» EXCERPT PROVIDED
◆ ◆ ◆ ◆ ◆ ◆ ◆
The Dark Materials books were, in the end, a profound attack on the values of organized religion, and a forceful articulation of an alternative theology, born of a marriage of Eastern philosophy, Gnostic hermetics and quantum physics. I was impressed that New Line had decided to put their considerable muscle behind such a sophisticated take on spirituality, especially at such a time of fundamentalist retrenchment across the world, and I told Shaye so. His response, in retrospect, should not have surprised me, though at at the time I was taken aback:

"If it's up to me, the word 'God' will never appear in conjunction with these films," he said. "I'm going to make sure the story is about the fight against authority in general, not against the church. If the public ever gets the feeling that we are talking about religion in any way, we'll be done for."

* * *

Shaye was eventually proved right. In late February 2008, New Line Cinema ceased being an independent film company, as it was absorbed into it's parent company, Time Warner. Shaye, who had built the company into the biggest independent studio in the world, was out of a job. Industry pundits agreed that one of the factors to blame for his downfall was the "failure" of The Golden Compass, the first film in the projected trilogy, which earned barely more in it's entire North American run than the Disney adaptation of C.S. Lewis The Lion, The Witch, and The Wardrobe did in it's opening weekend.
◆ ◆ ◆ ◆ ◆ ◆ ◆
» RECORD LIST
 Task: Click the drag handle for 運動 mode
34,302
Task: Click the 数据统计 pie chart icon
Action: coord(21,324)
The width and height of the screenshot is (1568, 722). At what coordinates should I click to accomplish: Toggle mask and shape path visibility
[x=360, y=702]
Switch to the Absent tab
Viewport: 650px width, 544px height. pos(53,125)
◆ ◆ ◆ ◆ ◆ ◆ ◆
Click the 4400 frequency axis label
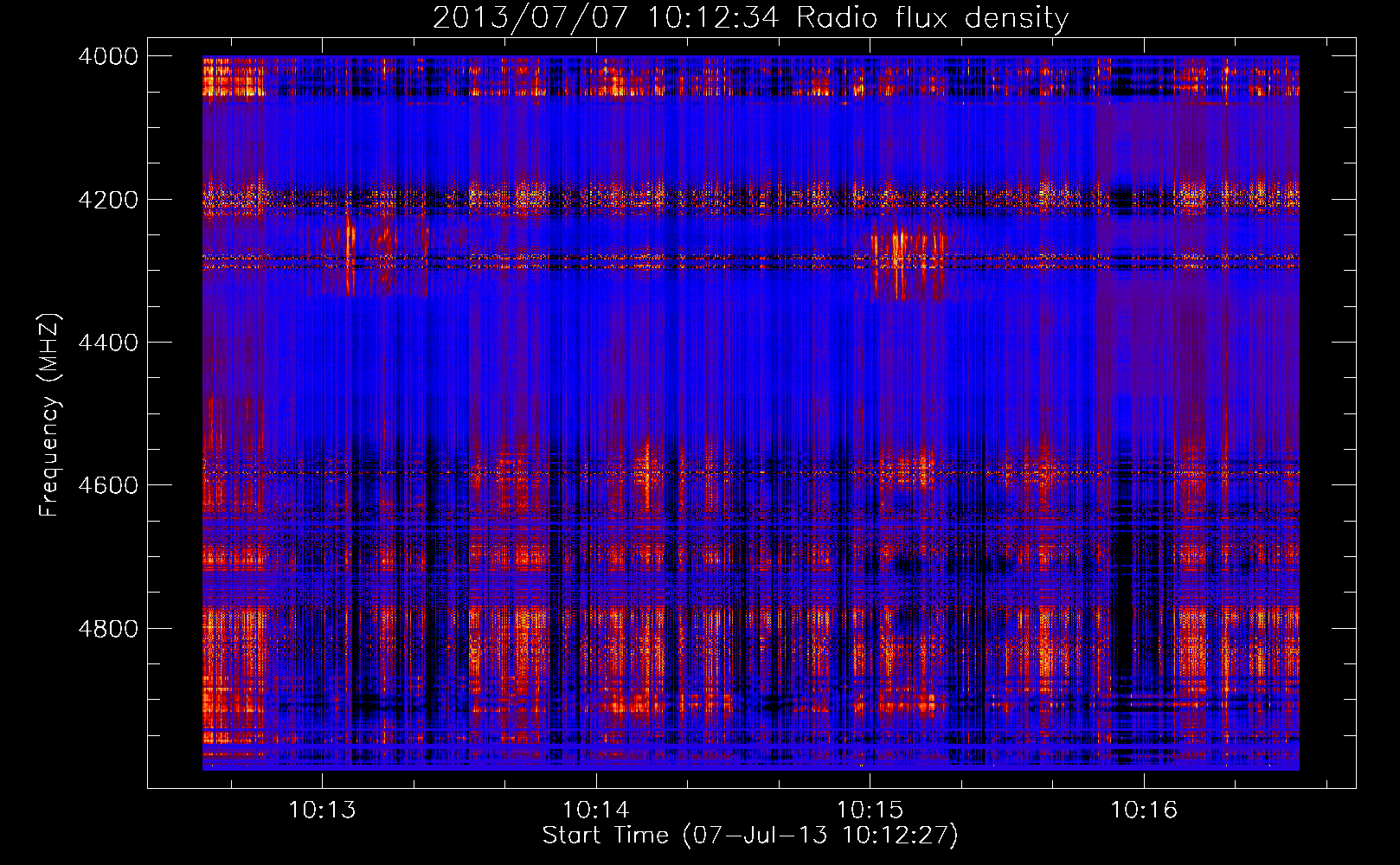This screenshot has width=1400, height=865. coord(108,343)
◆ ◆ ◆ ◆ ◆ ◆ ◆
From the excerpt on New Line and the Dark Materials films above, output the passage from "Shaye was eventually" up to and including "it's opening weekend.", copied word for word.

Shaye was eventually proved right. In late February 2008, New Line Cinema ceased being an independent film company, as it was absorbed into it's parent company, Time Warner. Shaye, who had built the company into the biggest independent studio in the world, was out of a job. Industry pundits agreed that one of the factors to blame for his downfall was the "failure" of The Golden Compass, the first film in the projected trilogy, which earned barely more in it's entire North American run than the Disney adaptation of C.S. Lewis The Lion, The Witch, and The Wardrobe did in it's opening weekend.